[Stored records]

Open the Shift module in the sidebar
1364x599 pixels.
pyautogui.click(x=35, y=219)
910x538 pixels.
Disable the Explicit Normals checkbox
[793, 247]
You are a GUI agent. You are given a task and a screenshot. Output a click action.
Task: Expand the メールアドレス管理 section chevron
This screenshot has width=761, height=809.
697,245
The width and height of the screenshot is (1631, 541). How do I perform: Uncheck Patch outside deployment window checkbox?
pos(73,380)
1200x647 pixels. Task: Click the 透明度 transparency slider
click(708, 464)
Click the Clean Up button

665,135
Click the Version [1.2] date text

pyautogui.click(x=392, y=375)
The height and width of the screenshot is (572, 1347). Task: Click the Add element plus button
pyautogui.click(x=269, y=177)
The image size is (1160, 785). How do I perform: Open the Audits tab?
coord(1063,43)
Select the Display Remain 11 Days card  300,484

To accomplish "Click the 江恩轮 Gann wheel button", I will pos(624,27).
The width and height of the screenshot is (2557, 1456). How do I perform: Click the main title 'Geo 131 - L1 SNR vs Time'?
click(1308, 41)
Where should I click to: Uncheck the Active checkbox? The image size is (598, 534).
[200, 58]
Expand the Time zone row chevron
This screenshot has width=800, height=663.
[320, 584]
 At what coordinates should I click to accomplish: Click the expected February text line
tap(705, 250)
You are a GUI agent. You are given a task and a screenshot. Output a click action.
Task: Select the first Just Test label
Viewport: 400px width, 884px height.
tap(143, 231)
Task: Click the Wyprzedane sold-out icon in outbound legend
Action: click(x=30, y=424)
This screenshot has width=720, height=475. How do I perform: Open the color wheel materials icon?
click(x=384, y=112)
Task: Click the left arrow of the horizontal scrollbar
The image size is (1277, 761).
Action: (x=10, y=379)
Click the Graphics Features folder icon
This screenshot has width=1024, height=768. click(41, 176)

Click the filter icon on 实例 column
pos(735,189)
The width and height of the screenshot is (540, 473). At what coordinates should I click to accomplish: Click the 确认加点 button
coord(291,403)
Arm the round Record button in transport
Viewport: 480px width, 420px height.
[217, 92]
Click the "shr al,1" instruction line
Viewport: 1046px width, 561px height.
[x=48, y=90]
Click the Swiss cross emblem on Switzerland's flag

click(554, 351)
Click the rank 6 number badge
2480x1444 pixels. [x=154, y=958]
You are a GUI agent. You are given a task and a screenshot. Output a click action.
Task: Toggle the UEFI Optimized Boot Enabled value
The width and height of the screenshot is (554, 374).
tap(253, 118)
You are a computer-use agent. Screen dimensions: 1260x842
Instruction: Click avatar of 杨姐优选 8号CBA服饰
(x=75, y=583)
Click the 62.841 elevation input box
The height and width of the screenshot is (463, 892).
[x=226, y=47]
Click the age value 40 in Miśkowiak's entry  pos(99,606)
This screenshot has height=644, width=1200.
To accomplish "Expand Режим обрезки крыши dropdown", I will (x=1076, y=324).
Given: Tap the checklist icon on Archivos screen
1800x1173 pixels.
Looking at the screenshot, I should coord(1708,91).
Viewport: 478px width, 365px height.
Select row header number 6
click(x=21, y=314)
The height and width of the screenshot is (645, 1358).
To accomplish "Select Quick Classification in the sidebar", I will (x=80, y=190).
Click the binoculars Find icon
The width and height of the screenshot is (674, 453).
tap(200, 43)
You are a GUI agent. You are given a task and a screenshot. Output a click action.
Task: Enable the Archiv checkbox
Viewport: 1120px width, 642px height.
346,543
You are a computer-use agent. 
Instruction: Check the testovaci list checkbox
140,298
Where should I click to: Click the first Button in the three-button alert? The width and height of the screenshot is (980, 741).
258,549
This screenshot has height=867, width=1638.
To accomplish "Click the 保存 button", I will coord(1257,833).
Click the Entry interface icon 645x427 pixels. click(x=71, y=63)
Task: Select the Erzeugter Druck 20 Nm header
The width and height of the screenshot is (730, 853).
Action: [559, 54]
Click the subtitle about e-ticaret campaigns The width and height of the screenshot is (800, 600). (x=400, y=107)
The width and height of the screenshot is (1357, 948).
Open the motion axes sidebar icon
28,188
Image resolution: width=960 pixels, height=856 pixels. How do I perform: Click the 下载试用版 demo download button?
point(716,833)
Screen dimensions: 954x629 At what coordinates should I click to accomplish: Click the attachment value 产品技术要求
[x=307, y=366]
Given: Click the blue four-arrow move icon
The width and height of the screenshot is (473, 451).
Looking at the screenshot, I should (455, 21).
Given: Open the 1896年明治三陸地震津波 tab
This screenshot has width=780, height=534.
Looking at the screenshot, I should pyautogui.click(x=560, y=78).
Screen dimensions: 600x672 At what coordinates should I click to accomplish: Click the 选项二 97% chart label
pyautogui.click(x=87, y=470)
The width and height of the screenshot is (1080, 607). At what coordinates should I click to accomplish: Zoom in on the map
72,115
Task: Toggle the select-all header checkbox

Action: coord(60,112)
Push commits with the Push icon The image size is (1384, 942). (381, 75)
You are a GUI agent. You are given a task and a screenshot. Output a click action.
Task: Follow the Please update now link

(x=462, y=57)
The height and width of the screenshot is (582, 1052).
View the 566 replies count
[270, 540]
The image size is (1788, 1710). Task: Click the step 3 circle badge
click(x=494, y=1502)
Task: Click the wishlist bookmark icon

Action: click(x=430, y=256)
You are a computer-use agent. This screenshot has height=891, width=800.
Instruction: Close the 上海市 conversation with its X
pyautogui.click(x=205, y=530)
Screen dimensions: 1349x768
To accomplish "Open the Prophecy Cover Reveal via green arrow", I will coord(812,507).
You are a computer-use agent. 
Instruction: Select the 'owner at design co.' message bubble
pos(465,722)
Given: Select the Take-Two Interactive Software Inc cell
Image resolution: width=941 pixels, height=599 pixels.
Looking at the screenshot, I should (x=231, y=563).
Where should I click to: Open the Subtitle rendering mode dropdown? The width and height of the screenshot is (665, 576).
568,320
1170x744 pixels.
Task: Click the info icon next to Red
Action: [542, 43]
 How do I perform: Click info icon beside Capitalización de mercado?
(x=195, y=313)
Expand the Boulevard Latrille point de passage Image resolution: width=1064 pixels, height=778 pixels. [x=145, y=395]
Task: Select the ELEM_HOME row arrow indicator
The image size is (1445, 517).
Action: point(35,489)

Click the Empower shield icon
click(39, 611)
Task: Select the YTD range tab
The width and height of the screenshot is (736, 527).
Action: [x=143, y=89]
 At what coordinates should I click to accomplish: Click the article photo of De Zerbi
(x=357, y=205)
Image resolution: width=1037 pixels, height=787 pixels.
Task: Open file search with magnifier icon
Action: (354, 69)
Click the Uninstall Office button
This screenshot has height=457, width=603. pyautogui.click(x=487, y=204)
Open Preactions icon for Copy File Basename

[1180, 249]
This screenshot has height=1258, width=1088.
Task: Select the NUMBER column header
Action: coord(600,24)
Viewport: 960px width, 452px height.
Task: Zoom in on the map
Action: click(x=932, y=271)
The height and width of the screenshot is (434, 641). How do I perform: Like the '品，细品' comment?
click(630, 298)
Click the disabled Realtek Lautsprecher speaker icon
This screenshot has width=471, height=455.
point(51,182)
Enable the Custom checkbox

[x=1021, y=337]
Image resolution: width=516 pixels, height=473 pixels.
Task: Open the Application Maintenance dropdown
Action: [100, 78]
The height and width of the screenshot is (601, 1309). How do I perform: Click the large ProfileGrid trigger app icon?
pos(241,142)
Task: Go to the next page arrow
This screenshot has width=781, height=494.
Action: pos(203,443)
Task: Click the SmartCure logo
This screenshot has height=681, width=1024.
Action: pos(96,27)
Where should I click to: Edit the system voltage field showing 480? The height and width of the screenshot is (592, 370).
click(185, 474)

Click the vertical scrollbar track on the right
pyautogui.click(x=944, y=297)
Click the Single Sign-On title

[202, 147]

→ **EXERCISE DIRECTIONS**:
Retype the entries exactly; leave nothing out.

→ **RESPONSE**:
Open the Shift module in the sidebar
1364x599 pixels.
pyautogui.click(x=35, y=219)
910x538 pixels.
Disable the Explicit Normals checkbox
[793, 247]
You are a GUI agent. You are given a task and a screenshot. Output a click action.
Task: Expand the メールアドレス管理 section chevron
This screenshot has width=761, height=809.
697,245
The width and height of the screenshot is (1631, 541). How do I perform: Uncheck Patch outside deployment window checkbox?
pos(73,380)
1200x647 pixels. Task: Click the 透明度 transparency slider
click(708, 464)
Click the Clean Up button

665,135
Click the Version [1.2] date text

pyautogui.click(x=392, y=375)
The height and width of the screenshot is (572, 1347). Task: Click the Add element plus button
pyautogui.click(x=269, y=177)
The image size is (1160, 785). How do I perform: Open the Audits tab?
coord(1063,43)
Select the Display Remain 11 Days card  300,484

To accomplish "Click the 江恩轮 Gann wheel button", I will pos(624,27).
The width and height of the screenshot is (2557, 1456). How do I perform: Click the main title 'Geo 131 - L1 SNR vs Time'?
click(1308, 41)
Where should I click to: Uncheck the Active checkbox? The image size is (598, 534).
[200, 58]
Expand the Time zone row chevron
This screenshot has width=800, height=663.
[320, 584]
 At what coordinates should I click to accomplish: Click the expected February text line
tap(705, 250)
You are a GUI agent. You are given a task and a screenshot. Output a click action.
Task: Select the first Just Test label
Viewport: 400px width, 884px height.
tap(143, 231)
Task: Click the Wyprzedane sold-out icon in outbound legend
Action: click(x=30, y=424)
This screenshot has width=720, height=475. How do I perform: Open the color wheel materials icon?
click(x=384, y=112)
Task: Click the left arrow of the horizontal scrollbar
The image size is (1277, 761).
Action: (x=10, y=379)
Click the Graphics Features folder icon
This screenshot has width=1024, height=768. click(41, 176)

Click the filter icon on 实例 column
pos(735,189)
The width and height of the screenshot is (540, 473). At what coordinates should I click to accomplish: Click the 确认加点 button
coord(291,403)
Arm the round Record button in transport
Viewport: 480px width, 420px height.
[217, 92]
Click the "shr al,1" instruction line
Viewport: 1046px width, 561px height.
[x=48, y=90]
Click the Swiss cross emblem on Switzerland's flag

click(554, 351)
Click the rank 6 number badge
2480x1444 pixels. [x=154, y=958]
You are a GUI agent. You are given a task and a screenshot. Output a click action.
Task: Toggle the UEFI Optimized Boot Enabled value
The width and height of the screenshot is (554, 374).
tap(253, 118)
You are a computer-use agent. Screen dimensions: 1260x842
Instruction: Click avatar of 杨姐优选 8号CBA服饰
(x=75, y=583)
Click the 62.841 elevation input box
The height and width of the screenshot is (463, 892).
[x=226, y=47]
Click the age value 40 in Miśkowiak's entry  pos(99,606)
This screenshot has height=644, width=1200.
To accomplish "Expand Режим обрезки крыши dropdown", I will (x=1076, y=324).
Given: Tap the checklist icon on Archivos screen
1800x1173 pixels.
Looking at the screenshot, I should coord(1708,91).
Viewport: 478px width, 365px height.
Select row header number 6
click(x=21, y=314)
The height and width of the screenshot is (645, 1358).
To accomplish "Select Quick Classification in the sidebar", I will (x=80, y=190).
Click the binoculars Find icon
The width and height of the screenshot is (674, 453).
tap(200, 43)
You are a GUI agent. You are given a task and a screenshot. Output a click action.
Task: Enable the Archiv checkbox
Viewport: 1120px width, 642px height.
346,543
You are a computer-use agent. 
Instruction: Check the testovaci list checkbox
140,298
Where should I click to: Click the first Button in the three-button alert? The width and height of the screenshot is (980, 741).
258,549
This screenshot has height=867, width=1638.
To accomplish "Click the 保存 button", I will coord(1257,833).
Click the Entry interface icon 645x427 pixels. click(x=71, y=63)
Task: Select the Erzeugter Druck 20 Nm header
The width and height of the screenshot is (730, 853).
Action: [559, 54]
Click the subtitle about e-ticaret campaigns The width and height of the screenshot is (800, 600). (x=400, y=107)
The width and height of the screenshot is (1357, 948).
Open the motion axes sidebar icon
28,188
Image resolution: width=960 pixels, height=856 pixels. How do I perform: Click the 下载试用版 demo download button?
point(716,833)
Screen dimensions: 954x629 At what coordinates should I click to accomplish: Click the attachment value 产品技术要求
[x=307, y=366]
Given: Click the blue four-arrow move icon
The width and height of the screenshot is (473, 451).
Looking at the screenshot, I should (455, 21).
Given: Open the 1896年明治三陸地震津波 tab
This screenshot has width=780, height=534.
Looking at the screenshot, I should pyautogui.click(x=560, y=78).
Screen dimensions: 600x672 At what coordinates should I click to accomplish: Click the 选项二 97% chart label
pyautogui.click(x=87, y=470)
The width and height of the screenshot is (1080, 607). At what coordinates should I click to accomplish: Zoom in on the map
72,115
Task: Toggle the select-all header checkbox

Action: coord(60,112)
Push commits with the Push icon The image size is (1384, 942). (381, 75)
You are a GUI agent. You are given a task and a screenshot. Output a click action.
Task: Follow the Please update now link

(x=462, y=57)
The height and width of the screenshot is (582, 1052).
View the 566 replies count
[270, 540]
The image size is (1788, 1710). Task: Click the step 3 circle badge
click(x=494, y=1502)
Task: Click the wishlist bookmark icon

Action: click(x=430, y=256)
You are a computer-use agent. This screenshot has height=891, width=800.
Instruction: Close the 上海市 conversation with its X
pyautogui.click(x=205, y=530)
Screen dimensions: 1349x768
To accomplish "Open the Prophecy Cover Reveal via green arrow", I will coord(812,507).
You are a computer-use agent. 
Instruction: Select the 'owner at design co.' message bubble
pos(465,722)
Given: Select the Take-Two Interactive Software Inc cell
Image resolution: width=941 pixels, height=599 pixels.
Looking at the screenshot, I should (x=231, y=563).
Where should I click to: Open the Subtitle rendering mode dropdown? The width and height of the screenshot is (665, 576).
568,320
1170x744 pixels.
Task: Click the info icon next to Red
Action: [542, 43]
 How do I perform: Click info icon beside Capitalización de mercado?
(x=195, y=313)
Expand the Boulevard Latrille point de passage Image resolution: width=1064 pixels, height=778 pixels. [x=145, y=395]
Task: Select the ELEM_HOME row arrow indicator
The image size is (1445, 517).
Action: point(35,489)

Click the Empower shield icon
click(39, 611)
Task: Select the YTD range tab
The width and height of the screenshot is (736, 527).
Action: [x=143, y=89]
 At what coordinates should I click to accomplish: Click the article photo of De Zerbi
(x=357, y=205)
Image resolution: width=1037 pixels, height=787 pixels.
Task: Open file search with magnifier icon
Action: (354, 69)
Click the Uninstall Office button
This screenshot has height=457, width=603. pyautogui.click(x=487, y=204)
Open Preactions icon for Copy File Basename

[1180, 249]
This screenshot has height=1258, width=1088.
Task: Select the NUMBER column header
Action: coord(600,24)
Viewport: 960px width, 452px height.
Task: Zoom in on the map
Action: click(x=932, y=271)
The height and width of the screenshot is (434, 641). How do I perform: Like the '品，细品' comment?
click(630, 298)
Click the disabled Realtek Lautsprecher speaker icon
This screenshot has width=471, height=455.
point(51,182)
Enable the Custom checkbox

[x=1021, y=337]
Image resolution: width=516 pixels, height=473 pixels.
Task: Open the Application Maintenance dropdown
Action: [100, 78]
The height and width of the screenshot is (601, 1309). How do I perform: Click the large ProfileGrid trigger app icon?
pos(241,142)
Task: Go to the next page arrow
This screenshot has width=781, height=494.
Action: pos(203,443)
Task: Click the SmartCure logo
This screenshot has height=681, width=1024.
Action: pos(96,27)
Where should I click to: Edit the system voltage field showing 480? The height and width of the screenshot is (592, 370).
click(185, 474)

Click the vertical scrollbar track on the right
pyautogui.click(x=944, y=297)
Click the Single Sign-On title

[202, 147]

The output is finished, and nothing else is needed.